**To be done**
Reproduce verbatim the lines of the material from the one containing "Open the registration" through the one containing "click(929, 283)", both included.
________________________
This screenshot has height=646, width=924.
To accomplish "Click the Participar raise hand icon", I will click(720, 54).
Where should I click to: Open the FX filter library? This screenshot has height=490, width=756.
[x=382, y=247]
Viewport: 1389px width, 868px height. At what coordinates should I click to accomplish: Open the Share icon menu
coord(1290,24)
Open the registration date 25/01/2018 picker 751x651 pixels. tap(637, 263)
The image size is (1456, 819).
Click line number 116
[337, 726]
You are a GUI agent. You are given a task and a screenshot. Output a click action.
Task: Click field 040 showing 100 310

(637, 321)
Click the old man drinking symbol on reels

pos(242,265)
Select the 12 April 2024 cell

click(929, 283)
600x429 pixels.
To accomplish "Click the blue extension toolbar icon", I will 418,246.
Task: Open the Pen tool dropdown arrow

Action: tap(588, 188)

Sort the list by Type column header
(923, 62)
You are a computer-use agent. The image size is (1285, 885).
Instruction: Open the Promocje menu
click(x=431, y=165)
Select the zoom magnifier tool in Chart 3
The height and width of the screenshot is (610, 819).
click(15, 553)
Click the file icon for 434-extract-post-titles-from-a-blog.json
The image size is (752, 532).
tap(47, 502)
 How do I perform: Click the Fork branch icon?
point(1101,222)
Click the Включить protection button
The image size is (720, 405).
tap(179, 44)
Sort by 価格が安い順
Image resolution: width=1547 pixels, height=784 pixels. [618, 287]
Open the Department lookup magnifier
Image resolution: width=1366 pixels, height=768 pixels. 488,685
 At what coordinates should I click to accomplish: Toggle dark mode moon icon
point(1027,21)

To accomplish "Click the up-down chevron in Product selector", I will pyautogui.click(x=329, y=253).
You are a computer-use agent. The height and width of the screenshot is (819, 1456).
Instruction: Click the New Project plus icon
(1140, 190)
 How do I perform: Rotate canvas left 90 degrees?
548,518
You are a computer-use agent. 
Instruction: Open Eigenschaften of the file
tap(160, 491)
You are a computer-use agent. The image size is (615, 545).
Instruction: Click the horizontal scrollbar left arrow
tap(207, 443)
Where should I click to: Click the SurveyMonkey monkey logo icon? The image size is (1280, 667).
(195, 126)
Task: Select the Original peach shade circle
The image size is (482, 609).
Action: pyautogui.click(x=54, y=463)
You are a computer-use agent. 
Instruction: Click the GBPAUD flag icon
________________________
**Complete output**
Open the registration date 25/01/2018 picker 751x651 pixels. tap(637, 263)
The image size is (1456, 819).
Click line number 116
[337, 726]
You are a GUI agent. You are given a task and a screenshot. Output a click action.
Task: Click field 040 showing 100 310

(637, 321)
Click the old man drinking symbol on reels

pos(242,265)
Select the 12 April 2024 cell

click(929, 283)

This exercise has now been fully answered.